[WORK ITEM]:
From the entries, return every line where the string "magnifier" shows up.

:: DATA PROVIDED ::

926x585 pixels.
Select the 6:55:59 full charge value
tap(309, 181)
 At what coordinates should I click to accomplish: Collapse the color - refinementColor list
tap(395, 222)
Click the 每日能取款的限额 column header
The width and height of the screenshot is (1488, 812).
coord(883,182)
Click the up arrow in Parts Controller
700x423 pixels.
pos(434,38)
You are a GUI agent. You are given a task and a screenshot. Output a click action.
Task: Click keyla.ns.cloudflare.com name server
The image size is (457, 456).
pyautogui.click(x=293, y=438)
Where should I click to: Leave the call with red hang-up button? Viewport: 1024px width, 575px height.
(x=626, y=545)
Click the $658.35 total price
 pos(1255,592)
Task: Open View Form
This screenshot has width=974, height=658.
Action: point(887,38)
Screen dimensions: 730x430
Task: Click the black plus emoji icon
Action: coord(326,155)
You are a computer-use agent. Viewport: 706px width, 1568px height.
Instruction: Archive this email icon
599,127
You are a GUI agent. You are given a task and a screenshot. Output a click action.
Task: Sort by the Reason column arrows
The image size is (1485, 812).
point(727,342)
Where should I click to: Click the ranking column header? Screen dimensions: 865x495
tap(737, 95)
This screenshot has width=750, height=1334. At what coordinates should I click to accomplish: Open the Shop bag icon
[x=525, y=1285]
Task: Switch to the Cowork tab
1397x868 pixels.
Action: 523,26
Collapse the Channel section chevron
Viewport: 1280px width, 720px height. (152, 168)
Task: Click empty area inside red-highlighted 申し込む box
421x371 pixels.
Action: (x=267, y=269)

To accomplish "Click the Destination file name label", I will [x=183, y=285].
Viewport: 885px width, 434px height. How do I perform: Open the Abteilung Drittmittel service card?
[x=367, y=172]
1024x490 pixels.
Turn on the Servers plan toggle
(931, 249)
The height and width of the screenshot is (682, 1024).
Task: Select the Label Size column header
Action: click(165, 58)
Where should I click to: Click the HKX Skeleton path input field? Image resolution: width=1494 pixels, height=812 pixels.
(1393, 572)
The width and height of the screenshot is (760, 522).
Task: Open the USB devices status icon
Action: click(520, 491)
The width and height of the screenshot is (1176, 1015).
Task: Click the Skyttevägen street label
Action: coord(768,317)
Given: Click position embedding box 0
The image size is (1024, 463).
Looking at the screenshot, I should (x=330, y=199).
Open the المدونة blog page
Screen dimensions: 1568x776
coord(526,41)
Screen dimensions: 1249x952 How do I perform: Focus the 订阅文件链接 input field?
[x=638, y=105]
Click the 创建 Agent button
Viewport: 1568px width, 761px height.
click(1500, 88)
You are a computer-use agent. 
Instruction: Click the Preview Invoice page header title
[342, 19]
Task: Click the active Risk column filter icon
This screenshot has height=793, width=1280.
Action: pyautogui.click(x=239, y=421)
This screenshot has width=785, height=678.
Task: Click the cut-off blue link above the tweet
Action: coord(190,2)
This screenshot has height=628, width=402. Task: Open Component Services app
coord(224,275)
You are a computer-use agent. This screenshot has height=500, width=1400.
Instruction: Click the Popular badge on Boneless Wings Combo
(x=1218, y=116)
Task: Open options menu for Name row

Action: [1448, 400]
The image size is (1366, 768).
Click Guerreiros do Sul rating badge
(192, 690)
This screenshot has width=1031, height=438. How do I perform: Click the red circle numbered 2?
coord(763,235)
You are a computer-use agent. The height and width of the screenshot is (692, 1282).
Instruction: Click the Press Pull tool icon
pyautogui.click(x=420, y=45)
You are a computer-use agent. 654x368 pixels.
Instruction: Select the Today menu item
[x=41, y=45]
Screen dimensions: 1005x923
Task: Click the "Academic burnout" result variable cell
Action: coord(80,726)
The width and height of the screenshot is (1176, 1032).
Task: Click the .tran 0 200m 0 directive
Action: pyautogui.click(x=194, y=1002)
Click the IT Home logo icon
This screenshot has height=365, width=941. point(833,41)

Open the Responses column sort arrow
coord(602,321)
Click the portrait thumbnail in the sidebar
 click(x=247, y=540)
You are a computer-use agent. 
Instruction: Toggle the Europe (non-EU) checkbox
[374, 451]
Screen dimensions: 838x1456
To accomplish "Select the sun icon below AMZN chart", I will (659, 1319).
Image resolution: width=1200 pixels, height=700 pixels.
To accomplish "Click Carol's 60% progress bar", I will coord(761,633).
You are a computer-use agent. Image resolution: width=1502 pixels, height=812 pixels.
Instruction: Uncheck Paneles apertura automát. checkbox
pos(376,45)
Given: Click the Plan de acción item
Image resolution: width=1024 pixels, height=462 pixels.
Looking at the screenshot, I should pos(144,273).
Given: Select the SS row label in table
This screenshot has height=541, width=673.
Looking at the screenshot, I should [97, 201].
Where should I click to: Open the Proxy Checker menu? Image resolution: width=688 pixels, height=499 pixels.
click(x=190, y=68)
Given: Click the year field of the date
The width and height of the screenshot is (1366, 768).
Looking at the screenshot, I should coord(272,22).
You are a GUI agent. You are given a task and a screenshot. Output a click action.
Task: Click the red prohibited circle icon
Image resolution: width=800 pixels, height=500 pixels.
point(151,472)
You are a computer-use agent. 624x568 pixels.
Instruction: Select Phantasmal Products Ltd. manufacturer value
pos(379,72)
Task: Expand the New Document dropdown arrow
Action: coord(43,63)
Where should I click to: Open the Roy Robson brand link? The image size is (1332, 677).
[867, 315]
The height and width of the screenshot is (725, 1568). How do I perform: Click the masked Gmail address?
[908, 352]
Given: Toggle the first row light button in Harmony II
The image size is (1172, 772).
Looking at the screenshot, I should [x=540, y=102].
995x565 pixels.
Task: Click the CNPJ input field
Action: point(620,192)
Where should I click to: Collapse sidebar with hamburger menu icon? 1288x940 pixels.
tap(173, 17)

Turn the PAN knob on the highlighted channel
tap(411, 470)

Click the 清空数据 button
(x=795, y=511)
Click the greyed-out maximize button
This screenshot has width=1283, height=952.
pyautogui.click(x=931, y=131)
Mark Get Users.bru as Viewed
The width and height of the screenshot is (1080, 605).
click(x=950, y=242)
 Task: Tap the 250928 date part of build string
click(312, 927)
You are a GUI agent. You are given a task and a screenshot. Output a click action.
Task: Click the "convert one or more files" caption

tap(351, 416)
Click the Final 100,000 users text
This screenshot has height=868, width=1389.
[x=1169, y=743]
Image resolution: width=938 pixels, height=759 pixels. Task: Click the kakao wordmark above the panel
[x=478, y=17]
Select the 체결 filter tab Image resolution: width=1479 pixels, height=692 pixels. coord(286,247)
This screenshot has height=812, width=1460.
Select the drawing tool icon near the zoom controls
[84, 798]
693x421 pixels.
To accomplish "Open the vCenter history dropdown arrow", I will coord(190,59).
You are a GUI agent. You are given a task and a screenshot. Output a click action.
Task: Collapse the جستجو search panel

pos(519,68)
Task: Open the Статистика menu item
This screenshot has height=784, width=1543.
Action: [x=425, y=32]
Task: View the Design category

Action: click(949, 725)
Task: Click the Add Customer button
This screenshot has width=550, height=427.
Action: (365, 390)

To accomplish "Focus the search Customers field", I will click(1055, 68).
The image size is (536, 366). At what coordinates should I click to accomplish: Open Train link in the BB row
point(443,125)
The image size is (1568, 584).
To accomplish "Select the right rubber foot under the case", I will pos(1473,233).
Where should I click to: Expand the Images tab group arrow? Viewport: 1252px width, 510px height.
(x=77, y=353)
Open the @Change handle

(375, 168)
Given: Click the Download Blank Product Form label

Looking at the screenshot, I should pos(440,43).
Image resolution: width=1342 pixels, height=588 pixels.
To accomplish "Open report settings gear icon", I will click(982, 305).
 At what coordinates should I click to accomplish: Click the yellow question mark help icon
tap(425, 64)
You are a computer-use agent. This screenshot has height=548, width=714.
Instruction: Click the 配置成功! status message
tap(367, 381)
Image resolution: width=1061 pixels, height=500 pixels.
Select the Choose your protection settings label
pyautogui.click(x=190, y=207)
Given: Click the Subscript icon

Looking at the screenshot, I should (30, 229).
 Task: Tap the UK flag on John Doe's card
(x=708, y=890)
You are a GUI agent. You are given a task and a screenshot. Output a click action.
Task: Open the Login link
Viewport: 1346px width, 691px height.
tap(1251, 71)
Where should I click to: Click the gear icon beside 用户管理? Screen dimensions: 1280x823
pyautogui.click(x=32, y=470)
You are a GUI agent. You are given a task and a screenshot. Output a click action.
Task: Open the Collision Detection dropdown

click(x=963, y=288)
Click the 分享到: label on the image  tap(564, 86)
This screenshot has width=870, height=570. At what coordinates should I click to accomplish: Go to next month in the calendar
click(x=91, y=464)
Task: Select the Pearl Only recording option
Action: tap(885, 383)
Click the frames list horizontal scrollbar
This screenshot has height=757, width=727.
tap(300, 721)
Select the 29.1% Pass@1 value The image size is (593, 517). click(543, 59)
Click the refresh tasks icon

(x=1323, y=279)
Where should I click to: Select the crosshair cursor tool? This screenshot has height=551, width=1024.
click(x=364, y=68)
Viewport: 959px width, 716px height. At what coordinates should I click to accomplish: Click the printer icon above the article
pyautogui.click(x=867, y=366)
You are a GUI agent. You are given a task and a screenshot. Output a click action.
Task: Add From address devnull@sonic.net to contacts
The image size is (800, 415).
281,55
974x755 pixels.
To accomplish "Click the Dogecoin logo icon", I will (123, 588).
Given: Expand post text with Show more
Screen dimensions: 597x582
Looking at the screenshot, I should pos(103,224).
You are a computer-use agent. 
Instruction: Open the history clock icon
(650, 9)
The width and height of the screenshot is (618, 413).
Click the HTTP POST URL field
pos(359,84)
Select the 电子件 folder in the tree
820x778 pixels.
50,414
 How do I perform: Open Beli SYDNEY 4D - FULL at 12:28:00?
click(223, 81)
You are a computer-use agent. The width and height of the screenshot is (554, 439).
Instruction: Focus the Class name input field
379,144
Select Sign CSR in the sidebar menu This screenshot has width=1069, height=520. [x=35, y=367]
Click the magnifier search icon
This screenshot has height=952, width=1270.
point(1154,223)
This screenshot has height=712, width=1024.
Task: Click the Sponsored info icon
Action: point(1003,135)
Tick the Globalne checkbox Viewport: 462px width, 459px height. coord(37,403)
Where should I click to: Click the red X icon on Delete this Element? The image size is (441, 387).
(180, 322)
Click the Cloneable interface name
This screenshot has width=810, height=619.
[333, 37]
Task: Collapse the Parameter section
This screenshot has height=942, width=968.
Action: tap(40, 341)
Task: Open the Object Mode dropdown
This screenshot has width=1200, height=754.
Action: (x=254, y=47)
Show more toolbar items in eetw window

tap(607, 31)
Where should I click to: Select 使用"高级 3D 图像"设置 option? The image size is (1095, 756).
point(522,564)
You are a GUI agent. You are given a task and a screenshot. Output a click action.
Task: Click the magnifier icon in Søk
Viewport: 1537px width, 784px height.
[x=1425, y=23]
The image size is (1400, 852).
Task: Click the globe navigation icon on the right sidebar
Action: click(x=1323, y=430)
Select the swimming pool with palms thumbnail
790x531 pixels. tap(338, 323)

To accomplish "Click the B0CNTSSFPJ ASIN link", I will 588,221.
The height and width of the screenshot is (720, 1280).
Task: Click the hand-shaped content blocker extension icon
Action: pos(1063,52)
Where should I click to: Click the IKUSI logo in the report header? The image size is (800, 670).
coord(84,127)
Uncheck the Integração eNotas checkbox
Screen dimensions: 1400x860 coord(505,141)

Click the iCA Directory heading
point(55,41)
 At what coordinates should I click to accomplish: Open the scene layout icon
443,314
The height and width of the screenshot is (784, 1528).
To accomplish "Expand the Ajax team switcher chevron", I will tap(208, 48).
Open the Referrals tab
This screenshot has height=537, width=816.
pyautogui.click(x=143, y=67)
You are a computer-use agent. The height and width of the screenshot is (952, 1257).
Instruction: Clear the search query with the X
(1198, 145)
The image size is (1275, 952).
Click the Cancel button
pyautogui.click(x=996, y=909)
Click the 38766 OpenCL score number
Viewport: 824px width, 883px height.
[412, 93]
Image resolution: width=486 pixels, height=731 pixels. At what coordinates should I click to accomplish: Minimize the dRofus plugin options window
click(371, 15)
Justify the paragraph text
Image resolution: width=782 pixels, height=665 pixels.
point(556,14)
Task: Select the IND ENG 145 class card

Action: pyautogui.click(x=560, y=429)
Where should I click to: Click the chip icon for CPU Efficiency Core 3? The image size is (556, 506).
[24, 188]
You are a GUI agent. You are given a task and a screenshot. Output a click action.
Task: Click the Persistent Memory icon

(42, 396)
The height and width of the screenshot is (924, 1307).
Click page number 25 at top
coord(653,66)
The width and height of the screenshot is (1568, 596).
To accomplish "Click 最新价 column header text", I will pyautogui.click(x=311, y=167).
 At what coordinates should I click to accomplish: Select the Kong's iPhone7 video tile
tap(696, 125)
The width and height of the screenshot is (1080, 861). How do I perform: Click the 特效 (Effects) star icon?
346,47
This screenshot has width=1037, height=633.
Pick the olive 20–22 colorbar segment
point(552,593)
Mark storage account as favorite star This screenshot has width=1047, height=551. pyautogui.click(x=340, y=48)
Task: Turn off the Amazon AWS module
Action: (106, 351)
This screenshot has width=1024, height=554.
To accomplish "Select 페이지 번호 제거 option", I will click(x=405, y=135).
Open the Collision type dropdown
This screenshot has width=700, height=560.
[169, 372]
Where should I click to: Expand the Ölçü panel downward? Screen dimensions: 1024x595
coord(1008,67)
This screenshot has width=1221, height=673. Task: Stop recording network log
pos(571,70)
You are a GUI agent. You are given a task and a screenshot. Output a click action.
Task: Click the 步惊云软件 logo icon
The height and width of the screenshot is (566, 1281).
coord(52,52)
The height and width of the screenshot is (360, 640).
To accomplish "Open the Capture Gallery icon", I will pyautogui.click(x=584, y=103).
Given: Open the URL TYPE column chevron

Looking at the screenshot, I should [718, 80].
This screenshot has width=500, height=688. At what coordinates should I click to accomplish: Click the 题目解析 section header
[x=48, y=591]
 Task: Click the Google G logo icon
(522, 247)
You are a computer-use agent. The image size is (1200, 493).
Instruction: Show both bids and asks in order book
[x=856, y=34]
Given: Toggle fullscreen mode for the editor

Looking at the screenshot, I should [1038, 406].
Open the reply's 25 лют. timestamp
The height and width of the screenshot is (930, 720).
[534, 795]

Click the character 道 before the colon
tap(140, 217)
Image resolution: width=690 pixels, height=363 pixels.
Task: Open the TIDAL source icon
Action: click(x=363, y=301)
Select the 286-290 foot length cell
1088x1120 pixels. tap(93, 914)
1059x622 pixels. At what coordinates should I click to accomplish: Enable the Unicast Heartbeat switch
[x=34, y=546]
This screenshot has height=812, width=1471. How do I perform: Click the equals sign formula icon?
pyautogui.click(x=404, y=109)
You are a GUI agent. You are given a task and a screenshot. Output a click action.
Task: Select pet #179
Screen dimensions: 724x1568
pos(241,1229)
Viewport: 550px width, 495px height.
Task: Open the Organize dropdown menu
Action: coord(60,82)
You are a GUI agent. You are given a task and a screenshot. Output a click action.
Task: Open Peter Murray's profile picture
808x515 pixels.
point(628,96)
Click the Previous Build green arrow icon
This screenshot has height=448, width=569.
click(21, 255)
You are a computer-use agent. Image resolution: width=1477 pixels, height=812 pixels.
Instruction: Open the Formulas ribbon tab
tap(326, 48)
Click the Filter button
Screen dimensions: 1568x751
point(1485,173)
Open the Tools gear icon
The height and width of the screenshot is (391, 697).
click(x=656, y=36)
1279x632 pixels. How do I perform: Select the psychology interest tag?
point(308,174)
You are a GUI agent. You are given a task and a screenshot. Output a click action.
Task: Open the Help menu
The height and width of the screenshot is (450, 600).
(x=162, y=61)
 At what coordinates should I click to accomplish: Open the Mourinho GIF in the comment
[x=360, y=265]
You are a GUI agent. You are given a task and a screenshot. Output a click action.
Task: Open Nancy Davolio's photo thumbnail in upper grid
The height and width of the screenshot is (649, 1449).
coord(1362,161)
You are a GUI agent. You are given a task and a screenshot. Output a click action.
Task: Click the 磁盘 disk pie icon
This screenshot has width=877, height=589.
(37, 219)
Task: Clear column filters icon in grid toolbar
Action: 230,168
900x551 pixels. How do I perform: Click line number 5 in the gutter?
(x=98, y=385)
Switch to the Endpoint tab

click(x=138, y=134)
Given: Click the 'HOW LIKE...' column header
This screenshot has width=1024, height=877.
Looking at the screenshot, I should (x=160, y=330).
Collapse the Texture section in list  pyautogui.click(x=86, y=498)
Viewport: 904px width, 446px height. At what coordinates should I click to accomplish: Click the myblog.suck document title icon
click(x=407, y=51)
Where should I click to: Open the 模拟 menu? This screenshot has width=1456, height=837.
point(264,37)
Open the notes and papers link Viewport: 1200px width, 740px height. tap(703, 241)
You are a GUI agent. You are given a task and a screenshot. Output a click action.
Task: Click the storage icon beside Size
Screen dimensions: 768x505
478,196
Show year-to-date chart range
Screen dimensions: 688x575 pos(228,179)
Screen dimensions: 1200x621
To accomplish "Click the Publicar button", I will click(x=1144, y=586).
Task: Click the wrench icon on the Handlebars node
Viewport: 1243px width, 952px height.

:::

[SOLUTION BELOW]:
Click the magnifier search icon
Task: Click the magnifier icon in Søk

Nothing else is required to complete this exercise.